The Where I Live series aims to showcase our diverse city and region by spotlighting its many vibrant neighborhoods. Each week a local resident invites us over and lets us in on what makes their neighborhood special. Have we been to your neighborhood yet? Get in touch to share your story. If your story is selected and published, you will receive a $250 stipend.
We fell in love with San Antonio 40 years ago. It’s a city with history and character, and you just don’t see that in other Texas cities. We love that it’s bicultural and that the Mexican culture is so integral to the fabric of the city. And we love all the green spaces there are to explore.
When we first moved here, we lived just south of what used to be Central Park Mall and worked at UT Health San Antonio. We would drive through this little neighborhood surrounding the Denman Estate thinking it was very rare but we’d never be able to afford a house there.
One day, we saw a handwritten note tacked to a bulletin board at the university that advertised a house for sale on Donore Place with concrete sculptures. We weren’t even thinking about buying the place, but we made an appointment just to see the sculptures. We toured the amazing two-acre property with 100-year-old oak trees and magnificent trabajo rústico sculptures and fell in love.
That was in 1992, and we’ve been living here ever since. Most of the houses in the neighborhood were built in the ‘40s and ‘50s on large lots when there was nothing else around. This whole area was split up from the Manuel Tejada Ranch in 1918 and has managed to survive the growth surrounding it.

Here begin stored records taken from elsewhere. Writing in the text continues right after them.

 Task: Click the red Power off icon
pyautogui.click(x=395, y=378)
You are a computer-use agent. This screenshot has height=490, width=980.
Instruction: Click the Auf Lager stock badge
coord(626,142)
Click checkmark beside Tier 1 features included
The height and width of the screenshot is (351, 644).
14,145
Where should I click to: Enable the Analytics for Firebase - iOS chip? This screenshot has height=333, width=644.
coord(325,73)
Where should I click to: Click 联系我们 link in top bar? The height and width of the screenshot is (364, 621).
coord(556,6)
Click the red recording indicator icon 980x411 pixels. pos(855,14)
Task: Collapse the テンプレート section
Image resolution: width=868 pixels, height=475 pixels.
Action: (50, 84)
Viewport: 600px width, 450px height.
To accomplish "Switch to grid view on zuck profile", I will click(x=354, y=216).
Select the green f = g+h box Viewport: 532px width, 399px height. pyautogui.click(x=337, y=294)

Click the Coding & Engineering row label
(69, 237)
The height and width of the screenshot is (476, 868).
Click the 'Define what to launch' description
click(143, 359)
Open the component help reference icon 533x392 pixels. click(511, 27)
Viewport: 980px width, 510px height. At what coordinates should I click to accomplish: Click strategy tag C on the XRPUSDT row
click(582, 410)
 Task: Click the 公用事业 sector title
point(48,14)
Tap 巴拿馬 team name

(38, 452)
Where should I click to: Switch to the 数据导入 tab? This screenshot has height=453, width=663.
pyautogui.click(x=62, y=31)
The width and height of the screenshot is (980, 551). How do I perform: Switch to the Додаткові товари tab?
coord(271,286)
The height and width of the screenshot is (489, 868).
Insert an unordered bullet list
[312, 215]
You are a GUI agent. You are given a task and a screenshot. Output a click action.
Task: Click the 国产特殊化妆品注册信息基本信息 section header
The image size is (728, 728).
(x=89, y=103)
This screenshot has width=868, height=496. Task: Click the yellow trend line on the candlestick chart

While not much has changed in our neighborhood since we moved in, the area around us has really transformed. Many new additions have been convenient, but we’ve definitely felt the blow of some of the losses. Calcutta Coffee House was one of them. We got to know the owner there and other people in the area who would hang out there, and it was a place where we made real connections.
The neighborhood is quite walkable and will be even more so when the city finishes putting sidewalks in. We’re near Sprouts and a diverse selection of restaurants on Fredericksburg Road (Dry Dock and India Palace among our favorites), as well as our favorite coffee shop, Merit Coffee. And if you need to go downtown, you can hop on a bus along Fredericksburg.

Five years ago, the house next door, which is also on a two-acre lot, came on the market. It had been abandoned for five years, the roof had been leaking for 20 years and the person who was going to buy it was going to raze everything — the house as well as the trees — and build apartments. The owner, Ginger Diaz, was reluctant. She had grown up there and hated the idea that the house and trees would be razed, so she talked us into buying it.
The home was built in 1946 and despite needing a lot of work due to years of neglect, it has good bones. And the property still has remnants of the Tejada Ranch, like a cabin and barn. The huge task of renovation and renewal was achieved by the work of Harry Geyer, our contractor, architect Billy Lambert and landscaper Fernando Gonzalez.
We’ve started a community garden in the back and are working on a nature learning center. By partnering with Two Hoes Gardening, we’ve been able to offer a range of programming for children and adults. We’re also a hub for Green Spaces Alliance.
To help pay the bills, we rent out the home for vacation stays on Airbnb and offer event space. We named the property Hacienda Tecolote after a family of owls that have lived on the property for years and still watch over the land.

In the home where we live, we’ve added a new wing that we call the sports entertainment pavilion. It has a gym with a loft for meditation, a covered patio and an entertainment room. We decided to add the wing when we retired about nine years ago. This structure was conceived and built thanks to architect Rick Burleson and contractor Harry Geyer.
When we first moved to San Antonio, we thought we might spend a few years here before moving to the East Coast to be closer to France. Then when we retired we considered moving to Oregon. But, ultimately, we realized we loved San Antonio too much to leave.